El Gobierno sostiene que nadie pierde en términos absolutos. Y, estrictamente, es cierto. La propuesta incorpora un incremento muy relevante de la cesión de tributos que eleva los recursos del sistema entre 16.000 y 21.000 millones de euros anuales, fundamentalmente mediante el aumento de la cesión del IRPF hasta el 55% y del IVA hasta el 56,5%. La tarta crece. El debate no es recaudatorio. Es distributivo. Hasta ahí, lo compro.

Recaudar no es repartir. Aquí se produce una confusión conceptual —no inocente— cuando se afirma que el resultado “depende de cada comunidad”. Desde la lógica económica, lo que realmente se plantea es lo siguiente: las comunidades menos dinámicas mantienen esencialmente el statu quo, mientras que el incremento de recaudación se asigna preferentemente a las comunidades con mayor capacidad fiscal, porque la ordinalidad se aplica sobre el crecimiento, no sobre el nivel previo. No se corrige el pasado; se ordena el futuro.

Además, el verdadero ajuste está en los fondos de nivelación. Para que el principio de ordinalidad opere, aunque sea parcialmente, es imprescindible reducir el peso efectivo de los fondos de nivelación. Esto implica que las comunidades con mayor renta aportarán menos a la nivelación y que la solidaridad deja de ser progresiva para convertirse en defensiva. Este diagnóstico coincide con las valoraciones técnicas recientes de FEDEA2, que reconocen que el modelo reduce algunas diferencias relativas, pero advierten de que introduce ajustes ad hoc, carece todavía de transparencia completa y no corrige las desigualdades estructurales del sistema de financiación autonómica. La propia vicepresidenta lo reconoció sin ambigüedad: “El resultado de lo que aportan respecto a lo que reciben no es homogéneo para todas las comunidades".

 

Para la Región de Murcia, el acuerdo no implica una pérdida, pero sí algo más grave: la consolidación de una desventaja estructural"

 

Y no puedo cerrar sin analizar el caso de Murcia. El nuevo modelo de financiación autonómica no es un ajuste técnico. el Ministerio introduce fondos adicionales fuera del núcleo clásico de nivelación. Es decir, se fragmenta la redistribución para poder ajustar políticamente el resultado final. Este punto es clave: los nuevos fondos no son neutrales y no operan con los mismos criterios que el Fondo de Garantía de Servicios Públicos Fundamentales. Estrictamente no se puede decir que Murcia pierda recursos, en efecto recibirá más. ¿Entonces? Tantos años peleando por la reforma para solucionar la tradicional infrafinanciación, y ¿ahora qué?

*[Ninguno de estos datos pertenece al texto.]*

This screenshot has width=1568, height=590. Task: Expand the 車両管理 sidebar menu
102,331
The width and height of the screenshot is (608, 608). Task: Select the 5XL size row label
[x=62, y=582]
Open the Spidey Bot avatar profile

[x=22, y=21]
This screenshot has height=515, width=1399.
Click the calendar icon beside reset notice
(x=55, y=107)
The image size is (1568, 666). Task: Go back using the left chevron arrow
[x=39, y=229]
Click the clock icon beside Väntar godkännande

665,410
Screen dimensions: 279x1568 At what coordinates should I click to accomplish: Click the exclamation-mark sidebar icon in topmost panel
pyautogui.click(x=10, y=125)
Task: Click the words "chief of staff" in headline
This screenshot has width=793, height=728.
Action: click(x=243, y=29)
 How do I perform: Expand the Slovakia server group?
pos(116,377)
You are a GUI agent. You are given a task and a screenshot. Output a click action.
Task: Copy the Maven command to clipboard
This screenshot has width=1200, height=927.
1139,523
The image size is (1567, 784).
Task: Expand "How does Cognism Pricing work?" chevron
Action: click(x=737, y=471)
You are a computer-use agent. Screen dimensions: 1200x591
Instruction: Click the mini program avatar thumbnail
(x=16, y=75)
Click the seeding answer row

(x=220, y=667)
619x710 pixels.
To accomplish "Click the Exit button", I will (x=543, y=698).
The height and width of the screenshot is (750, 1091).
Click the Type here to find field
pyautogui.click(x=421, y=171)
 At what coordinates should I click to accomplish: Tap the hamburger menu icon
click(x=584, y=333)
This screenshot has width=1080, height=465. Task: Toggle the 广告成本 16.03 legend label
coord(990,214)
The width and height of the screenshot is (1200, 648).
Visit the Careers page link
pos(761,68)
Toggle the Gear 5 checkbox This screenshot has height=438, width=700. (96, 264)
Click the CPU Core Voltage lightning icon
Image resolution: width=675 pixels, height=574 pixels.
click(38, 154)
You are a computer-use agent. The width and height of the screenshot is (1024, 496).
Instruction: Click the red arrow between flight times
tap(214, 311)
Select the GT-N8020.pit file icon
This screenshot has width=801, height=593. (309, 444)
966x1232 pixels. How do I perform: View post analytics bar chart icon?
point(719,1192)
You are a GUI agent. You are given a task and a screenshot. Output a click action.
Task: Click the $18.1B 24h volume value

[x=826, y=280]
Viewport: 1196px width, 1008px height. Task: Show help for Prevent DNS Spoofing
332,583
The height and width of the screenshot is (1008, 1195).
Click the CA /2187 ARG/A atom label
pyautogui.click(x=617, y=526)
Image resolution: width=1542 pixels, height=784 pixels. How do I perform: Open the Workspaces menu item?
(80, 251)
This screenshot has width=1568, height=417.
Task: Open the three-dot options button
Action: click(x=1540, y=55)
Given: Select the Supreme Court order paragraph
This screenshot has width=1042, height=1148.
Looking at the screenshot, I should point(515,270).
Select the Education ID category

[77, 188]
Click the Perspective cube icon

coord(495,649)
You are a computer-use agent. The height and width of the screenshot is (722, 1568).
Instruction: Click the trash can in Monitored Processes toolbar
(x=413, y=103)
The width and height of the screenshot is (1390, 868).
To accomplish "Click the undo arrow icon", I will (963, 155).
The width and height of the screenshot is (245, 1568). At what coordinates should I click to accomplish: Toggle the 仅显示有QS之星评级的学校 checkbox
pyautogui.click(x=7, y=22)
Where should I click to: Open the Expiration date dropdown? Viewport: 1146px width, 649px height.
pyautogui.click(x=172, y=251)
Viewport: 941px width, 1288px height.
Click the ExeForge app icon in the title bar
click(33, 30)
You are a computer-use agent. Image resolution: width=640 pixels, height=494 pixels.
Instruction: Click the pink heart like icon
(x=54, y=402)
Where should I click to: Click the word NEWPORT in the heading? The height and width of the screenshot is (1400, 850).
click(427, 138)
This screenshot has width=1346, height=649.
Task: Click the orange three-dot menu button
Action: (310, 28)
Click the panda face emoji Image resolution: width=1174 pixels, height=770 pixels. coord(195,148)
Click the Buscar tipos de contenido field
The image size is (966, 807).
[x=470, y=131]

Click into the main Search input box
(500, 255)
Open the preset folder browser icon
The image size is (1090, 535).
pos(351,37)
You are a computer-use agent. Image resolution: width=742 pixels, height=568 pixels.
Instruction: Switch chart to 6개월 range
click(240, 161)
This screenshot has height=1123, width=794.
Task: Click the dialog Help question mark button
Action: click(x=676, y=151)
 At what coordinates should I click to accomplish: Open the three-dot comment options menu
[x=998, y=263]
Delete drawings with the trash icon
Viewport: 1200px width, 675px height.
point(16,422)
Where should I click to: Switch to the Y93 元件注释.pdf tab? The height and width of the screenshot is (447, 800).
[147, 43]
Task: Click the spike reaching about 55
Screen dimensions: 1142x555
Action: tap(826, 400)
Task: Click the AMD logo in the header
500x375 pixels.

El sistema recauda más, sí. Pero el crecimiento no se reparte igual. Para la Región de Murcia, el acuerdo no implica una pérdida, pero sí algo más grave: la consolidación de una desventaja estructural. En un sistema donde la nivelación se convierte en suelo y no en palanca, Murcia queda estabilizada en su infrafinanciación, mientras otras comunidades capturan el crecimiento futuro. Y eso, más que una cuestión técnica, es una decisión política.

Y ahora que caigo… ¿no ha dicho nada todavía País Vasco? No va a permitir que quedarse fuera de la fiesta… Amigos, queda mucho por ver. Que por nadie pase.

 

Isabel Martínez Conesa

Catedrática de Contabilidad de la UMU

Directora de la Cátedra de Mujer Empresaria y Directiva

 


 

1. FEDEA – Fundación de Estudios de Economía Aplicada (2024). La financiación autonómica en la liquidación de 2023: nivelación, ordinalidad y diferencias territoriales. Disponible en: https://fedea.net

 

2. De la Fuente, Á. (2026). Sobre la propuesta de reforma de la financiación autonómica: Un primer análisis (Fedea Policy Paper 2026/01). Madrid: FEDEA – Fundación de Estudios de Economía Aplicada. Disponible en FEDEA.